Only lines holding the word "https" are wanted from the records; copy all of them.

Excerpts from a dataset
++++++

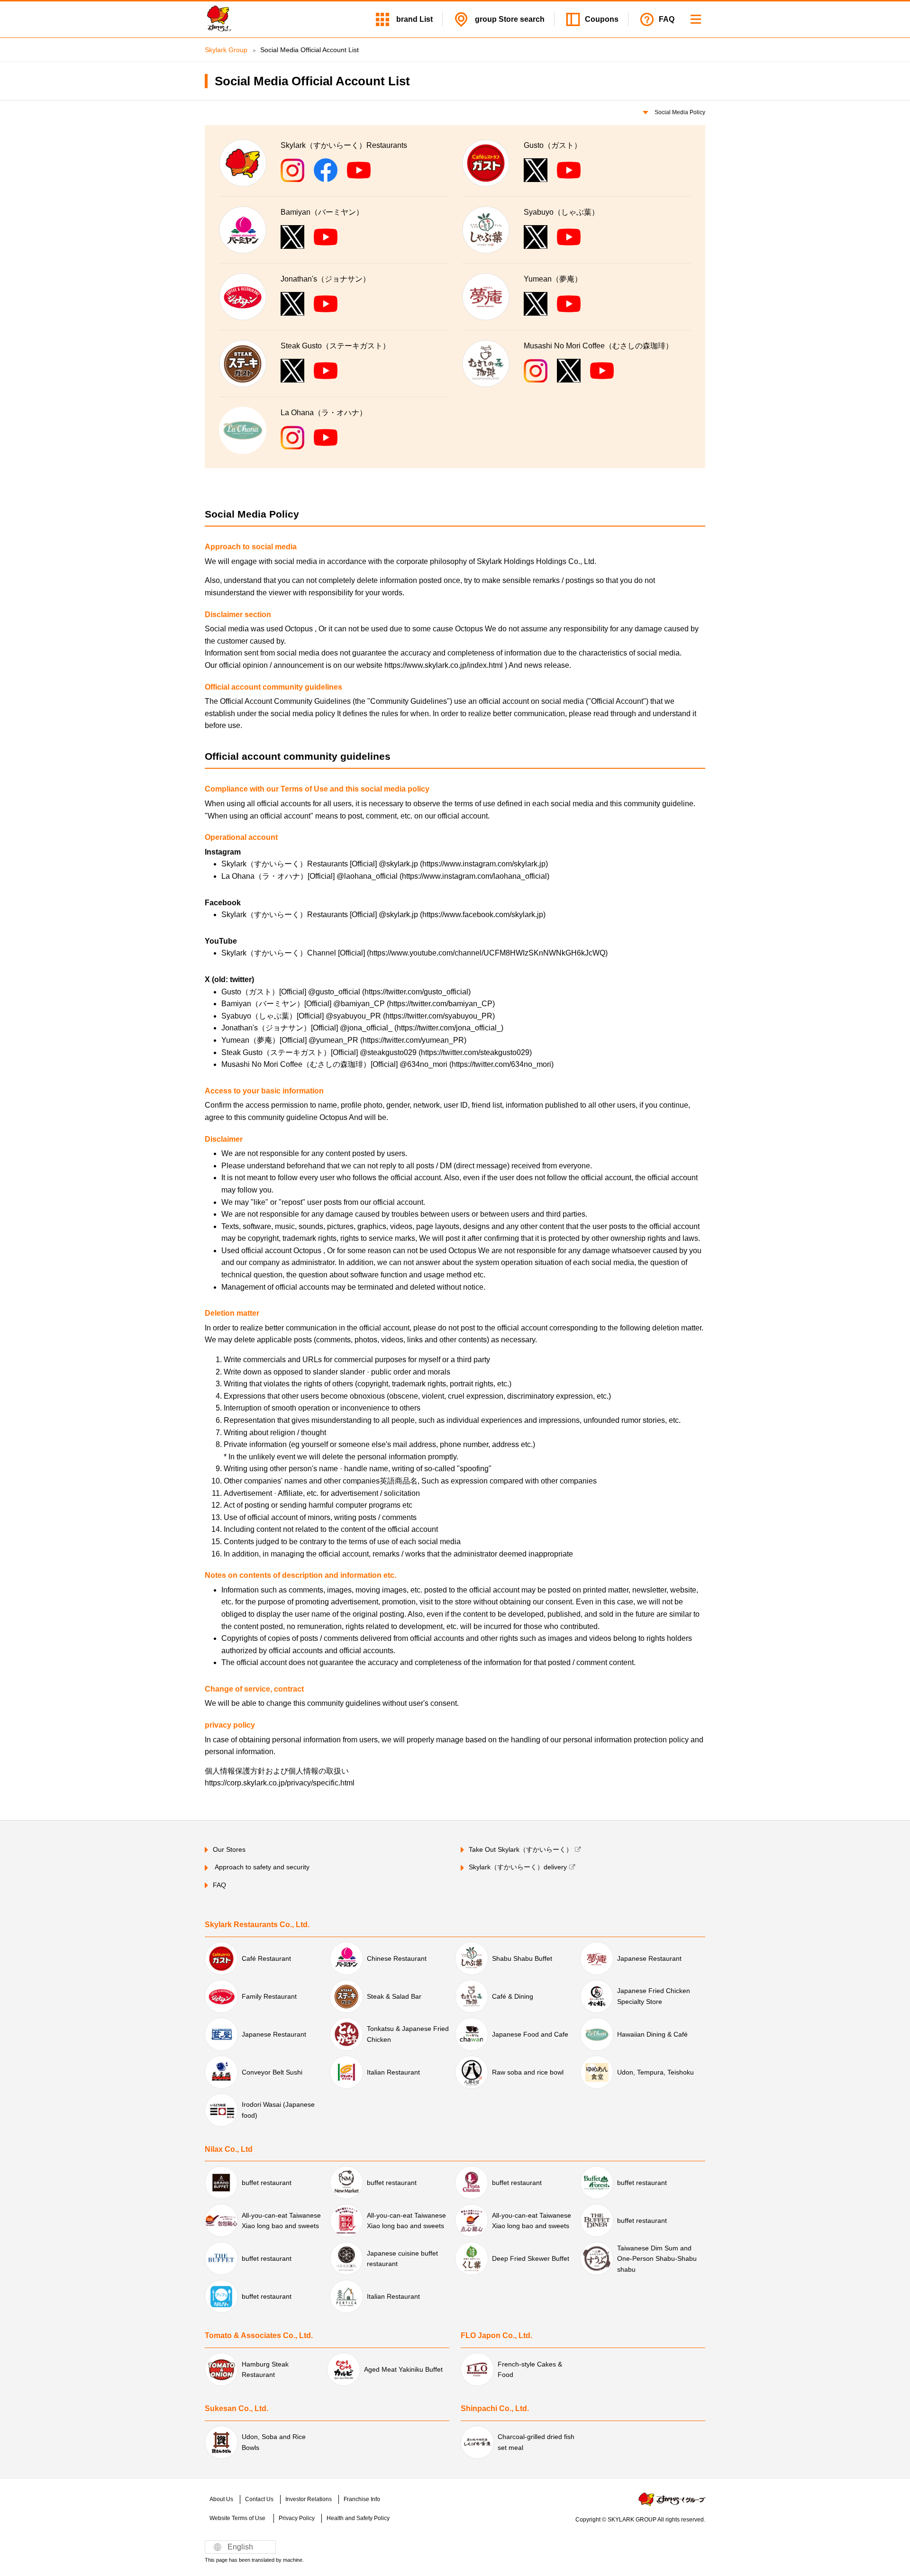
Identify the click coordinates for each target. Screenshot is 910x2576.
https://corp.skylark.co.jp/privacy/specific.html (280, 1783)
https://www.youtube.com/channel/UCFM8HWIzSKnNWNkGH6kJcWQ (487, 953)
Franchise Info (362, 2499)
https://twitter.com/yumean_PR (413, 1040)
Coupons (602, 19)
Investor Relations (308, 2499)
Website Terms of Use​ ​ (238, 2518)
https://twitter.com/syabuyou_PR (438, 1016)
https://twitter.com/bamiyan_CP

++++++

ANSWER FOR THE TASK:
https://corp.skylark.co.jp/privacy/specific.html (280, 1783)
https://www.youtube.com/channel/UCFM8HWIzSKnNWNkGH6kJcWQ (487, 953)
https://twitter.com/yumean_PR (413, 1040)
https://twitter.com/syabuyou_PR (438, 1016)
https://twitter.com/bamiyan_CP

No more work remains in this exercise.